Wayne Rooney in retrospect

Wayne Rooney

AUTHOR: – Herzog’s Child

The two moments, juxtaposing in their nature, precisely defined both the problem and the solution. Again, like Rooney’s game in general this season, the lay-off was wild, bobbling horridly away, before luckily falling into the path of the mercurial Scholes. Moments later, Rooney, sharking into the box, tried something different: he took to the air as Nani’s high ball floated in, before conjuring a moment of brilliance we’ve missed for so long this season. His next act, seconds later, again attempted to transcend all realms of normalcy: striding towards the corner flag, Rooney jutted his body into an archetypal Jesus Christ pose, limbs outstretched, taking in the noise of those lost in the hysteria of witnessing a master-craftsman resurrecting a miracle that until then appeared lost for good.

The nature of the goal – a rarefied pluck of opportunism – is one unlikely to be ever repeated again. But the man who crafted it, who is one of the few who can produce those moments, needed it and so did we. We need to be consistently shown why the events of that dark October pained us so much, and Rooney, who in two weeks has doubled his before-then paltry goal return, needed it to reassure himself of the ability he still harbours. Meanwhile, City’s hearts once again fell into disrepair.

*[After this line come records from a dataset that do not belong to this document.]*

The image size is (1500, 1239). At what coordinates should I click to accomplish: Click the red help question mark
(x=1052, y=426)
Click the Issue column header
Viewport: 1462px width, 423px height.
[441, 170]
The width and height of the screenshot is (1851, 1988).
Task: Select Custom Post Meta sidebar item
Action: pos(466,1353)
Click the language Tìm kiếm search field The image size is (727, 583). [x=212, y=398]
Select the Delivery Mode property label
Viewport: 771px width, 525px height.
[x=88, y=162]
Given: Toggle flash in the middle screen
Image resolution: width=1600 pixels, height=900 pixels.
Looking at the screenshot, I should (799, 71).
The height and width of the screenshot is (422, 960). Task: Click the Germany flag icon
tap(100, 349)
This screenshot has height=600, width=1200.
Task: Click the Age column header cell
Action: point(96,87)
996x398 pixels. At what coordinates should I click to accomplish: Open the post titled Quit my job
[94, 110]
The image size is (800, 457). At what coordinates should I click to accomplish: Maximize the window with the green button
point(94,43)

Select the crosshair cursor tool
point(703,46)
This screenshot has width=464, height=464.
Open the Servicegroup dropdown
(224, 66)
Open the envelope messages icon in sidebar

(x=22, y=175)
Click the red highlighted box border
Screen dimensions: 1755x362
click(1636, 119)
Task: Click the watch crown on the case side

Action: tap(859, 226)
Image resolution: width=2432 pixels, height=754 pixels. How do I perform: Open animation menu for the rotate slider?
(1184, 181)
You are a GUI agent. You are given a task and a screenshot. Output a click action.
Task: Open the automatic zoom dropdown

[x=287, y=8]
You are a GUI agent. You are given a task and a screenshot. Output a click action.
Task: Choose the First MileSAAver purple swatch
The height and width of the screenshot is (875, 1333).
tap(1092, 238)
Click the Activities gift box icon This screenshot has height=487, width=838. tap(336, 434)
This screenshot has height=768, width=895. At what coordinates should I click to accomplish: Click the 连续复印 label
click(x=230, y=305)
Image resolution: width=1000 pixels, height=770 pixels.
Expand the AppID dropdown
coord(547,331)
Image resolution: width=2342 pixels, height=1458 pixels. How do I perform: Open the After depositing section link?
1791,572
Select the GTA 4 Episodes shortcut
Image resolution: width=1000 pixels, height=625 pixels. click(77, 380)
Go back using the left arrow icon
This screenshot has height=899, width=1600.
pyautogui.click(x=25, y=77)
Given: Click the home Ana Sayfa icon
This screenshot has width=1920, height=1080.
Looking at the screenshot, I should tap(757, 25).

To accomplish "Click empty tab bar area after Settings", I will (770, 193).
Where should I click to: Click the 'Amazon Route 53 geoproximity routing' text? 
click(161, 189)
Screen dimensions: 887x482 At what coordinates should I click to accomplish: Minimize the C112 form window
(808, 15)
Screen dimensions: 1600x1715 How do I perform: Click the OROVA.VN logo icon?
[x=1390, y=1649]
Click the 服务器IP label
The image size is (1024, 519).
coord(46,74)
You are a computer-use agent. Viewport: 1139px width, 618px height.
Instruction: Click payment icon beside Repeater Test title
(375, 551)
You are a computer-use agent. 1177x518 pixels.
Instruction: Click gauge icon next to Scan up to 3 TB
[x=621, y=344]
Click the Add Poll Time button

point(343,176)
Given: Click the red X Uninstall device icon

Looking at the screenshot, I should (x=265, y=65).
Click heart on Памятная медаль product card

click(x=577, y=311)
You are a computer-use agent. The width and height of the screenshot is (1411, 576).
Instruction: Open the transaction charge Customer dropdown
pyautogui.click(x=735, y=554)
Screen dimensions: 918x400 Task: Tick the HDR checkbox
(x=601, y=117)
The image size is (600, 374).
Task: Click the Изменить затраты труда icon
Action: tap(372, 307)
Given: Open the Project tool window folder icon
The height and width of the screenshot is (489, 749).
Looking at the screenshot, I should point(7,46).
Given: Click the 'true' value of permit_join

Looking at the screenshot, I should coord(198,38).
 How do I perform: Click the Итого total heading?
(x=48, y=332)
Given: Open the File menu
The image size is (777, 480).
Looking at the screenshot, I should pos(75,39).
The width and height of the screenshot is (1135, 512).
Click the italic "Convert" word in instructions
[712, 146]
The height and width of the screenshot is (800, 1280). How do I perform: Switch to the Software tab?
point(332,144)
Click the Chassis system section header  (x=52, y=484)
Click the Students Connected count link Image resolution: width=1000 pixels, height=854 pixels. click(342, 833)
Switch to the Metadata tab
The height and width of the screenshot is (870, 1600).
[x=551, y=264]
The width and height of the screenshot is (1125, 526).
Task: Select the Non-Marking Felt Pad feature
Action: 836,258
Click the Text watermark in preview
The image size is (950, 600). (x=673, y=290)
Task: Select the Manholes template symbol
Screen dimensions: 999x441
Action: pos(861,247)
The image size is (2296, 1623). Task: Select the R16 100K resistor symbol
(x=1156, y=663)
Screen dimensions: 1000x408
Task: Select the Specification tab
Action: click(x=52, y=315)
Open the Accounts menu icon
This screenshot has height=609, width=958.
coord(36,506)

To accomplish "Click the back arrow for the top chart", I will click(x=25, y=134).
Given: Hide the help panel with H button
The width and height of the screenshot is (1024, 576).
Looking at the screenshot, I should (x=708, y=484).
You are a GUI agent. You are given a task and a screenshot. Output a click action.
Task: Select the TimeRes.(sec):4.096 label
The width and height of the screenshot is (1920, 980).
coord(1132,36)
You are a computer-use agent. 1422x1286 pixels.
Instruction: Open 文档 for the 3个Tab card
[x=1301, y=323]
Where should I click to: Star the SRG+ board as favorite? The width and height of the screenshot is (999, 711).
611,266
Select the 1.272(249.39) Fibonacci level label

Before the Aston Villa game of a few weeks ago, I wrote a piece – damning in parts – on Rooney’s decline in form. Concern was stressed for the nature with which he plodded through games, and calls – justifiably, one feels – were put in place to suggest his permanent placement within the team should be ruptured if his continuous chances of reprieve continued to be plundered. From some quarters, heavy sighs were expounded with the advent of Wayne’s – and not Hernandez’s – name on the team-sheet. The unthinkable was progressively coming to fruition – many wanted to see a change. A minute into the Villa game, he had taken a high ball down and thundered it past the ever-irritating Friedel. By the end, he had scored two, and with it all 3 points for United. Fergie – again – called it right. A brief interlude into the harrowing depths of doomlordery followed at Molineux, and then came City. The giddy parade can hold off for the moment – until the end of the season, at the very least – but there are brief signs emerging that maybe, just maybe, Rooney’s long overdue repayment is kicking in.

Afterwards, Rooney, looking back on the goal, dedicated the moment to the red half of Manchester. The dedication, followed by an admission of prolonged ill form, was needed. Following his past misdemeanours, Rooney, curiously smitten after months of wanting out, never did make the formal apology that was promised by sources to be forthcoming. Erratic displays, coupled with a hapless goal drought, duly followed, and Reds rightly felt hard done by. A justified cynicism emerged. Words, many declared, were never going to be enough, anyway; the only required form of apology was the only way in which a player’s desire to be at a club can be proved: to perform. Thus followed Rooney’s stumble into ineptitude, and, as a result, mass concern amongst unhappy Reds. A predictable slew of conspiracies followed: Rooney, despite signing on, still didn’t want to be at United; Rooney’s level of performance had already peaked and he was in the midst of a premature decline; Rooney’s much-devoured turbulent private-life, recounted in illimitable inches, had seeped into his professional career; Rooney’s relationship with Fergie had dissipated beyond repair. The truth, as always, was interminable, and will forever remain so. However, some answers, one feels, are about to emerge.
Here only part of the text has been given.